乙三失笑:看来这个混蛋,还真是嫌自己活得太久了啊。
☆、栽赃陷害
陈显听到郑司帆的话,流露出几分迟疑,将视线转移到乙三身上。
虽然祁爱白已经将他推开,两人却仍旧双双坐在床上,之间的气氛一目了然。
陈显越发火大了,“你说这是被绑架的样子?”
“陈少侠,你听我说。昨夜祁兄在别院和我一同饮酒,醉酒后我将他扶入客房,然后忽然就被人击伤,醒来之后便发现祁兄已经被人带走。”郑司帆理清思路,细细从头说来,“现在祁兄出现在这里,这个人又莫名出现在祁兄身边,不是他绑的还能是谁?”
陈显冷哼一声,也没说对这席话是信还是不信,就对着祁爱白和乙三两人扬了扬下巴,示意他们开口解释。
祁爱白本来想说点什么,看到他这副作态却是不爽得很,顿时扭过头去,一声都懒得吭。
乙三则道,“我不知道他在说什么。我和祁兄前夜就住在这家客栈,这本来就是祁兄定的屋子。而且昨夜我回来的时候,祁兄已经在这里了。”他有把握自己当时并没有被郑司帆看到脸,说起谎话来草稿都不打。
“狡辩!”郑司帆冷笑,“难道还能是祁兄自己打伤了我,又自己跑回来了不成?当时祁兄已经醉得不省人事!”他边说,边咄咄逼人地走近数步,险些将指甲指到乙三的鼻子上。
祁爱白默默走下床,护在乙三身前,“你不要冤枉他。”
乙三有些意外。
郑司帆和祁爱白四目相对,顿时有那么点心虚。
“我倒觉得,说不准是有哪位英雄路见不平拔刀相助,出手将祁兄救下之后送了回来。”乙三见状,又斜斜瞟了他一眼,“最近这种事情可不少见。”

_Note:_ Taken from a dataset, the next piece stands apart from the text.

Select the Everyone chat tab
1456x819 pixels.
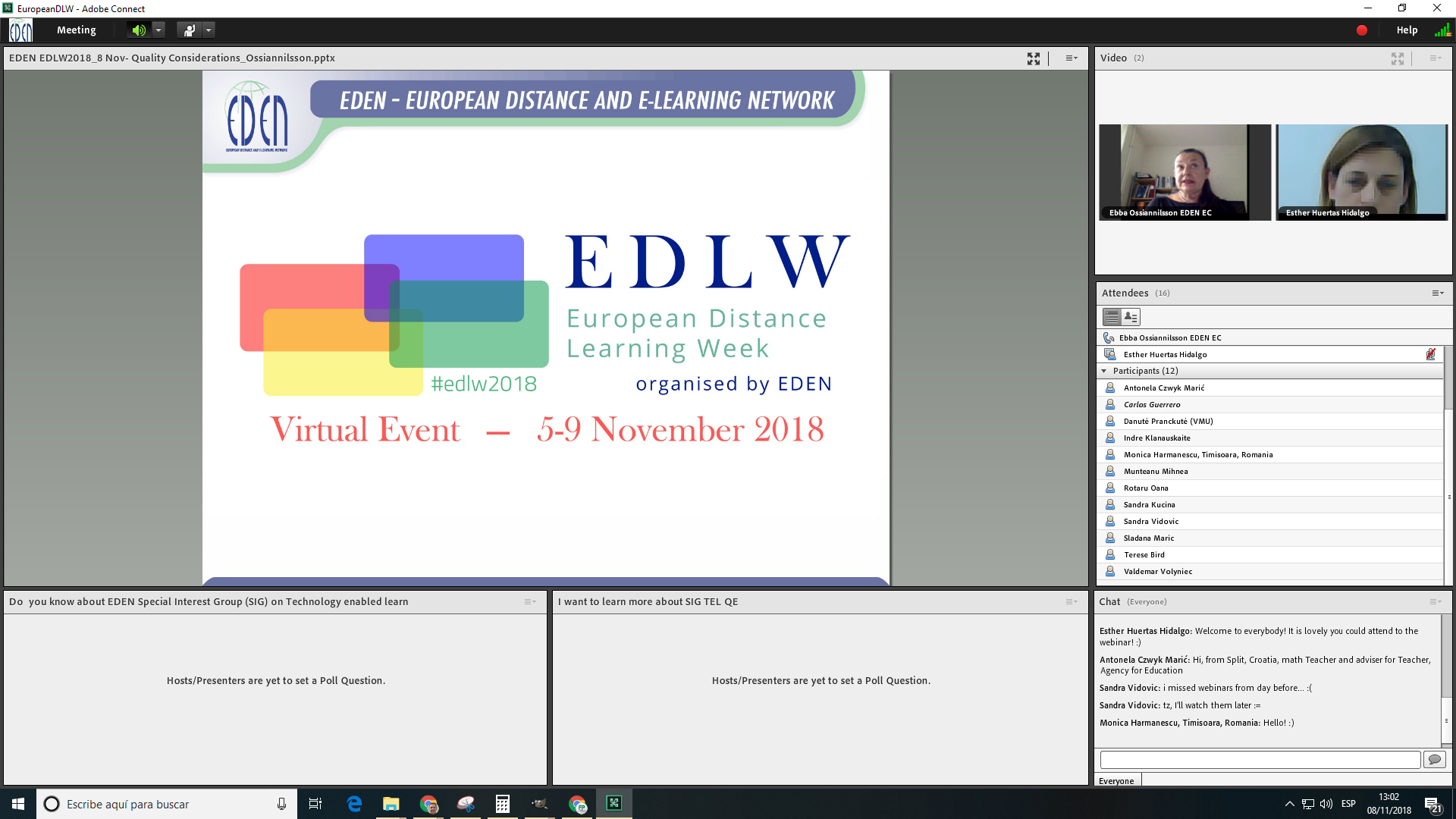[1117, 781]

要说这江陵附近的地界,侠士们对路见不平拔刀相助的热爱是很有一段历史的。数年之前,许云还是玄剑宗掌门的时候,就将做好事不留名当做了人生至高追求,处处都有他见义勇为的身影,他也因此而收获了无数声名,是为一代英雄楷模。后来许云外出云游,离开了江陵,他的精神却流传至今。
然而乙三说出那话,可不仅仅是想依托现实给自己洗清嫌疑,还暗中讽了郑司帆一刀。
“路见不平拔刀相助?”郑司帆本就心虚,听闻此言神色越发难看,“可笑,祁兄在我房里能有什么不平?”
“说不准啊。”乙三道,“你不是说他不省人事?”
“你……”要不是有祁爱白拦着,郑司帆简直想指挥自己的那群侍卫扑过去,先将乙三按着打一顿再说。

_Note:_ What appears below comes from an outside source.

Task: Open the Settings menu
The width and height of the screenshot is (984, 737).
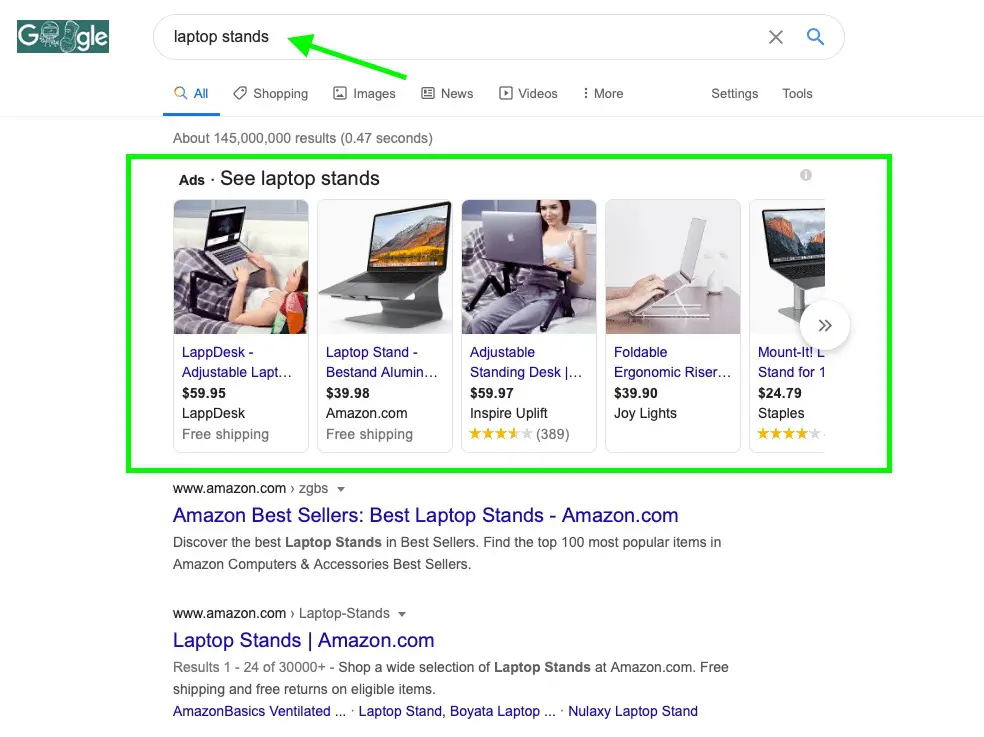Action: pos(734,93)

祁爱白也回头看了乙三一眼,露出几分为难之色。他还不知道昨夜的事情,此时并不想和郑司帆闹得太僵。
乙三则看着他问,“你还记得昨夜是如何醉死的吗?”
祁爱白一愣,“这哪记得?等等……好像……”他又皱起了眉,“好像是一下子就醉过去了?是的,仅仅一瞬间就没有了意识。”
“平时也会那样吗?”
祁爱白摇了摇头,“不会。就算喝得再多,也是慢慢晕过去的。何况昨夜还没喝那么多。”
“哦……”乙三再度将视线移到郑司帆身上,发出一声意味深长的叹息。
祁爱白的神色有了微微的变化,却没说什么。
相比之下,陈显反而是其中最沉不住气的那一个,直接指着郑司帆就问了,“你给那家伙下了药?”

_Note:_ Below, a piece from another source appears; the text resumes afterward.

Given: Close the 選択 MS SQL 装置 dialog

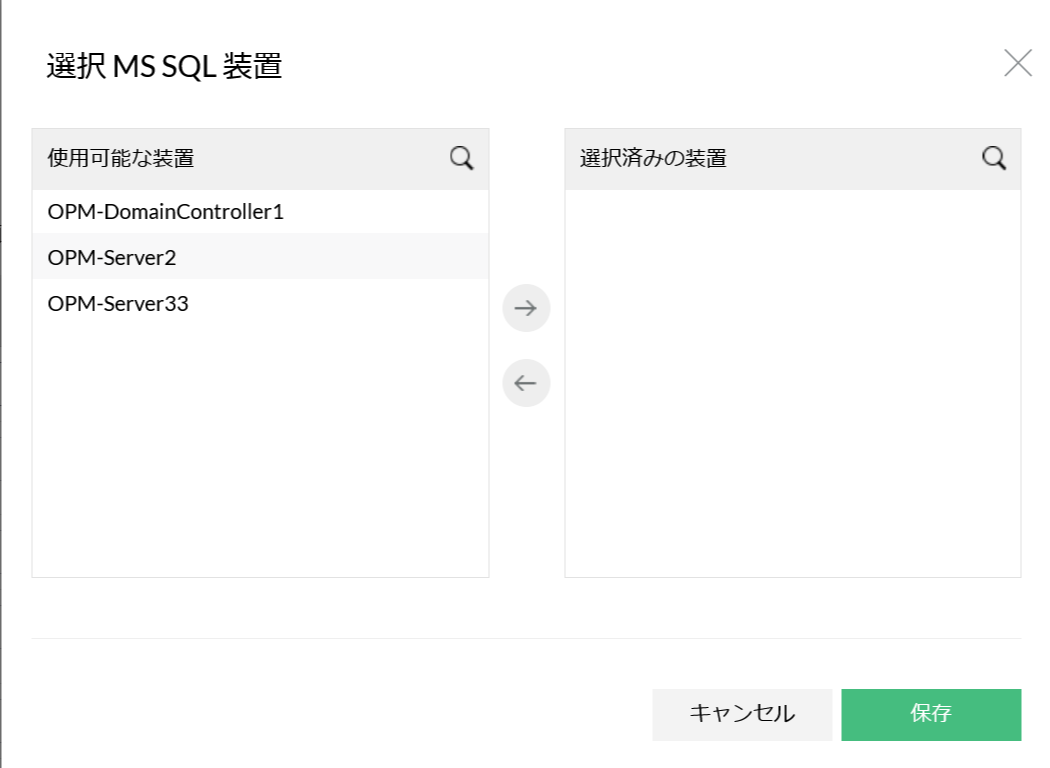Looking at the screenshot, I should coord(1018,64).
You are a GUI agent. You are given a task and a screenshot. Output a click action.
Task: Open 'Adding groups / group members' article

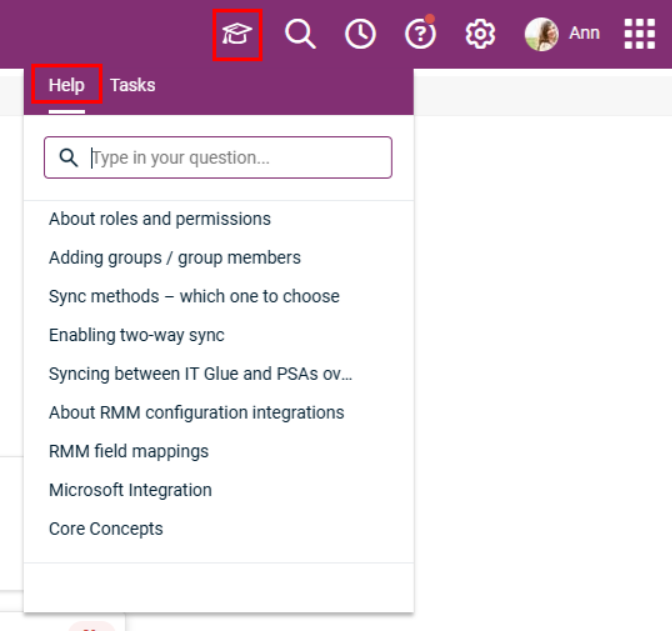click(175, 258)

“……陈少侠,就算你的身后有整个玄剑宗,也不好这么血口喷人吧?”郑司帆忽然被这样栽赃嫁祸,心里也是急了,顿时顾不上客气,“我请祁兄到我家做客,为什么要给他下药?”
然而另外三人依旧用不信任地目光看着他。
郑司帆还想辩解,一旁的乙三却抢先开了口。
反正都是栽赃嫁祸,乙三当然不介意再栽赃嫁祸得彻底一点。他用力攒了攒床上的被褥,视线游离片刻后又落到祁爱白身上,咬了咬嘴唇,用略显干涉的声音道,“祁兄……”
“怎么了?”猛然又见到他这种姿态,祁爱白担心不已,连忙扑过去想要宽慰。
“祁兄,对不起,我早该察觉,你昨夜的模样不正常。若是平常的你,就算要和我……和我……做那样的事情……定然也不会那么……”乙三红着脸瞥开视线,艰难地咬着牙道,“那么粗暴。”
祁爱白僵在了原地。
“什么!你们在说什么!什么这样那样的事情!”陈显在后面听得半懂不懂,心急得几欲崩溃,“你们给我说清楚!”
祁爱白看着乙三的模样,心疼得不能自已。他回过头,含恨看了郑司帆一眼,然后低声回答道,“就是你所想的那种事情。”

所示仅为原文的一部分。